[Nevermark]

I think what is being pointed out is:

An index fund based on an index that updates its company list based on any biased metric (unbiased = all companies, or unbiased random sampling of companies) is not representative of all companies.

Not even all publicly traded companies.

[gruez]

>unbiased = all companies, or unbiased random sampling of companies)

Most indexes are market-cap weighted for a reason. Suppose we weigh each company equally. If you have 90 shitty companies and 10 good companies, but the 10 good companies combined are 10x as big as the 90 shitty companies combined, is it fair to conclude that "companies are shitty"? Suppose the 10 good companies spun themselves out into 100 separate companies, did the quality of companies improve by 5x (10% good to 53% good)?

[Nevermark]

I think you are mixing two different points.

1) Of course indexes are biased. Lots of good reasons for that as you point out.

2) But that makes indexes unrepresentative of average returns. Average returns include all caps, or a good estimate could be had from a random selection, weighted by their individual caps (as you correctly point out).

(That is what it means to have an unbiased estimate of total returns on total cap of all companies. An accurate estimate cannot have biases: not a bias toward smaller companies simply because there are more of them, nor biased toward large companies, as most indexes do.)

[gruez]

>2) But that makes indexes unrepresentative of average returns

But average returns should be market cap weighted to be meaningful.
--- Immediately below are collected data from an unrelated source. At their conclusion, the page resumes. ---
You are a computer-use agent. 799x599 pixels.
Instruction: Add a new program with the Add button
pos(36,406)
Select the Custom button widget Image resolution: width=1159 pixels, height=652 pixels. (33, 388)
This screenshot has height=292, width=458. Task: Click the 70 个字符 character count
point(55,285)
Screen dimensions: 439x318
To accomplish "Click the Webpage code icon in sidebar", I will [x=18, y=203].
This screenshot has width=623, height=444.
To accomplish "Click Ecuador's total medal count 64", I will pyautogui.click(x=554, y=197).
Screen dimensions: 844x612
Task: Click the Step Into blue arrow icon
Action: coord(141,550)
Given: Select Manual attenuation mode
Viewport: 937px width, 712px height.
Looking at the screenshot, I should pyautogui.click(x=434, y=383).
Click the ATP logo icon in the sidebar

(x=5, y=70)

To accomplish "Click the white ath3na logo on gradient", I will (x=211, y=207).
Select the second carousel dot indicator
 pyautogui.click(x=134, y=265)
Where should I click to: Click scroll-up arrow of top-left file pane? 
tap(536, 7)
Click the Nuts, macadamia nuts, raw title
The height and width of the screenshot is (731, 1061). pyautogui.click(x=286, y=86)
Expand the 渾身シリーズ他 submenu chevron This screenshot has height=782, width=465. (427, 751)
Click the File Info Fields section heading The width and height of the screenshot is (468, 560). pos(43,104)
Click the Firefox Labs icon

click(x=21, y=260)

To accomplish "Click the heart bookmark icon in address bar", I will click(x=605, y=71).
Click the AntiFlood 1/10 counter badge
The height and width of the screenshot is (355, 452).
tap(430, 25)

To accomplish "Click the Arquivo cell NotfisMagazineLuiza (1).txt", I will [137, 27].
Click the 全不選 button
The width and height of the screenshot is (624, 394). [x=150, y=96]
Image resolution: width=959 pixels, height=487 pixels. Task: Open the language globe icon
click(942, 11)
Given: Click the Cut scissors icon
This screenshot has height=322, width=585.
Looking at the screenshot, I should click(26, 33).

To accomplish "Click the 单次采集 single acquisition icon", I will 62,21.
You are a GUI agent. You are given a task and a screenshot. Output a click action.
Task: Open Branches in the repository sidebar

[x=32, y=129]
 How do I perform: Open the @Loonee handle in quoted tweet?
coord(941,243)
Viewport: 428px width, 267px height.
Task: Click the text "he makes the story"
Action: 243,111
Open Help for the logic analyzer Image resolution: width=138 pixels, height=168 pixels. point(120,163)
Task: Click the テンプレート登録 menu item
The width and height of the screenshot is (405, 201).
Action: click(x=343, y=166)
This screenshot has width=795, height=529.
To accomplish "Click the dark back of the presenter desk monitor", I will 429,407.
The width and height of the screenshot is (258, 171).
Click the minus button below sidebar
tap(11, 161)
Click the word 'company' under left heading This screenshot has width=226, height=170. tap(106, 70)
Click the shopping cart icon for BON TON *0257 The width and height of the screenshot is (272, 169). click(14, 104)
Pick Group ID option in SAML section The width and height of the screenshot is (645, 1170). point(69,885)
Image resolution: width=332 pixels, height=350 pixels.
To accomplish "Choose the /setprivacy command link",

If you made investments of $10 and $1, which were later valued $12 and $2 respectively, what was your "average return"? The average of the two investments, (12/10 + 2/1)/2 = 1.60? or the weighted average (12+2)/(10+1) = 1.27?

[Nevermark]

You are right.

Actual average returns are simply total cap at one time divided by total cap at a previous time: TC(t2)/TC(t1)

That probably is easy enough to do.

But an estimate of that would be an average of returns for randomly chosen companies, but with either:

1) straight random selection of companies, with the individual returns weighted by their company size, or ...

2) ... random selection of companies, with probabilities of each company weighted by size, then the unweighted average of those returns.

So you are right, one way or another a subsample of companies needs to weight companies by size to account for the greater levels of investment in large companies.